Fifty years ago this month, in his State of the Union address, President Lyndon Johnson declared an “unconditional war on poverty,” part of what he coined “The Great Society.”
It would provide economic and educational opportunities for everyone, especially minority populations.
Parts of LBJ’s Great Society agenda generated backlash, and still do today, while its programs have expanded.
Lyndon Johnson crisscrossed the country in 1964 seeking support for the changes he envisioned.
Stops included one at the University of Michigan in Ann Arbor.
“The Great Society rests on abundance and liberty for all. It demands an end to poverty and racial injustice, to which we are totally committed in our time,” the President said.
Today, a half-century later, millions of Americans use the resulting programs daily –for instance, Medicaid and food stamps.
Other changes are less well-known including, an agency that took shape in Milwaukee.
I met Jesus Salas to discuss some of what happened here on account of Johnson administration programs.
Salas, a third generation migrant worker says United Migrant Opportunity Services, UMOS, was first funded by the Office of Economic Opportunity Act of 1964.
He remembers harvesting crops with his family for ten years in Wisconsin and Illinois. He noticed others, with no options for their young children, besides taking them into the fields. After graduating from high school, Salas left the farms to advocate for those families.
“I began working in the first demonstration program for child care for migrant workers. The focus of the agency was the care of migrant children, or that is, the enforcement of Wisconsin’s child labor law.” Salas recalled.
He says the new federal Employment Opportunity Act provided some muscle for migrant families regarding issues such as working conditions.
“To us at that time, the Great Society included not only an attempt to eradicate poverty, but to eradicate social injustice,” Salas said..
One strategy the war on poverty used to lift people, was requiring them to devise the programs they needed, and Salas says that requirement is still evident.
“It is the enduring factor that allows United Migrant Opportunity Services to survive to this day,” Salas said.
Today, UMOS offers job training, education and support services for thousands of Latinos from its headquarters on South Chase Avenue.
The policy of requiring people in need to create and run support programs greatly expanded what Annelise Orleck calls “the political class.” She’s a history professor at Dartmouth.
“It was poor people themselves who opened up clinics and ran community newspapers and registered people to vote and often started to demand representation themselves on welfare boards and housing boards, and run for office,” Orleck said.
Yet, she says plenty of Americans were jittery about giving too much power to poor people.

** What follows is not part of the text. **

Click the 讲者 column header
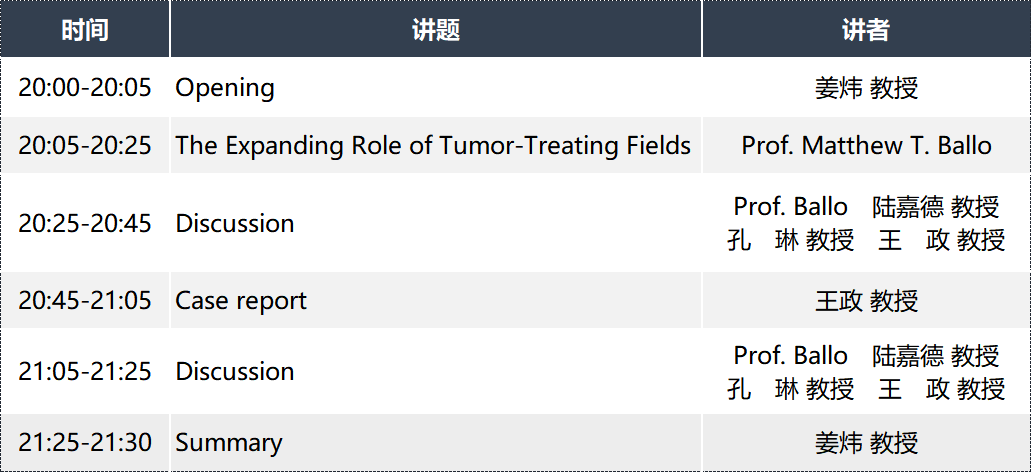 tap(866, 30)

Milwaukee Congresswoman Gwen Moore describes what she felt in the 60s as paranoia. She served with VISTA – the domestic version of the Peace Corps.
“There was a real reaction and effort to fight deployment of VISTA volunteers around the country because they were seen as “political agitants,” as it were,” Moore recalled.
Moore says she spent part of her time helping establish a federal credit union in the central city, to address the lack of banking services there. She praises ‘Great Society’ programs for helping her acquire skills she’s used throughout her career. Today, Moore insists the “war on poverty” is essential, not only to assist the poor but also a middle class teetering on poverty.
Strong opposition exists, according to Dartmouth Historian Annelise Orleck.
“I think now there is a strong effort to turn back the expansion of democracy that you began to see in the 1960s,” Orleck said.
The cost of programs growing out of the ‘war on poverty’ has ballooned and deepened the country’s multi-trillion dollar deficit.